Foreign dictator fawns over Trump's press secretary — and asks to hire her
FILE PHOTO: Hungarian Prime Minister Viktor Orban attends a joint news conference with North Macedonian Prime Minister Hristijan Mickoski in Budapest, Hungary, March 4, 2025. REUTERS/Bernadett Szabo/File Photo

After President Donald Trump's press secretary, Karoline Leavitt, threw a fit at a reporter during a diplomatic lunch for asking her about what the administration is doing to address cost-of-living issues, Hungarian Prime Minister Viktor Orban was visibly impressed, even joking that he needed to hire her for his own administration.

"He signed the largest middle-class tax cut in six months, in six months, in record time," Leavitt said, referring to Trump's megabill that predominantly extended tax cuts for the top 1 percent while giving families making under $50,000 less than a dollar a day in tax cuts on average. "Affordability is what the American people elected this president to do, and he is doing it, and you guys refuse to cover it, and you refuse to cover that the previous administration created the worst unaffordability crisis in American history!"

Despite Leavitt's claims, inflation has accelerated in recent months after it had largely come down in the final year of former President Joe Biden's term, driven by energy prices and Trump's imposition of broad-based tariffs on imports from around the world.

Orban, however, went on to say that he wanted to hire her away from Trump after seeing how she handled the press, saying, "Can I get her some months?"

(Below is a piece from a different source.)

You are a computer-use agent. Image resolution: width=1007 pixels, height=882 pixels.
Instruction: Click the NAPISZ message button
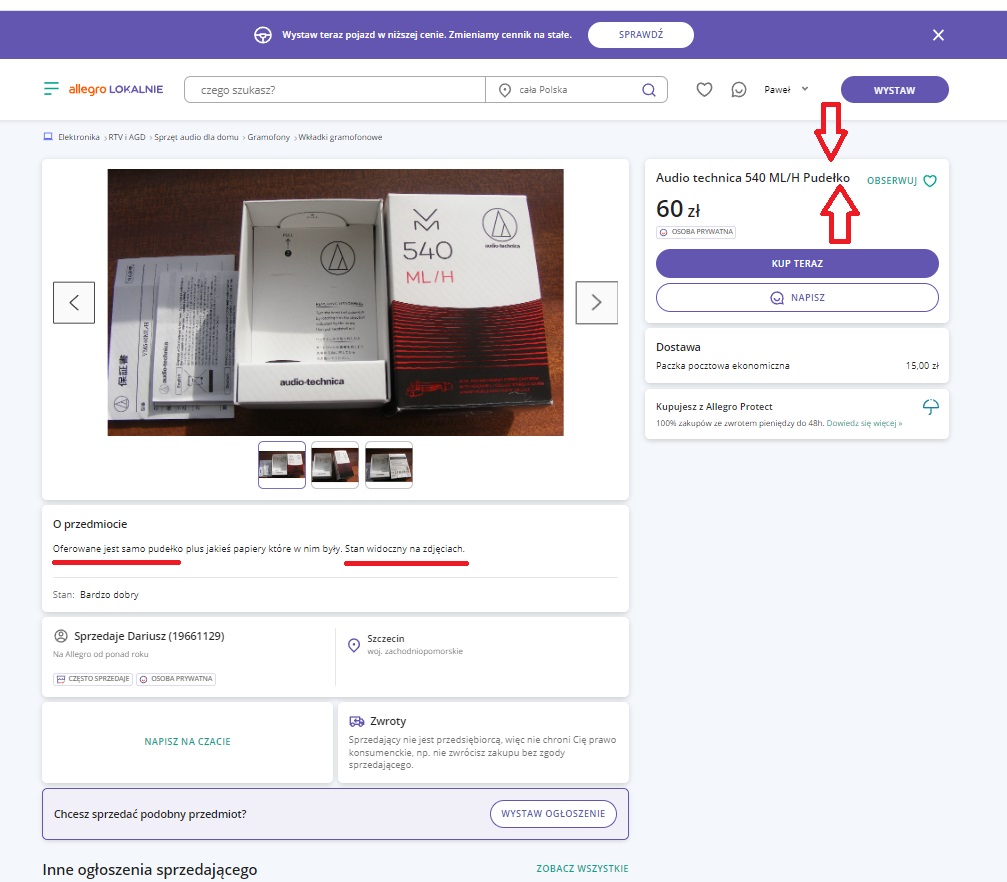(797, 298)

"Sure," Trump said, eliciting laughs.

“Karoline - the prime minister would like you to work for him in Hungary," said Trump. "You know what? That's a very good decision. Please don't leave us, Karoline!”

The Hungarian prime minister, a far-right leader who has a close relationship with Trump, has become infamous for eroding electoral and press freedoms in his country, and some observers have suggested Orban has transformed Hungary into a dictatorship.

Experts have also raised alarms that Trump has moved to push the same strategies Orban used to subjugate his country in the United States, including redrawing electoral maps to give his own party extra seats, and pushing for critical media outlets to be bought up and run by companies and executives favorable to him.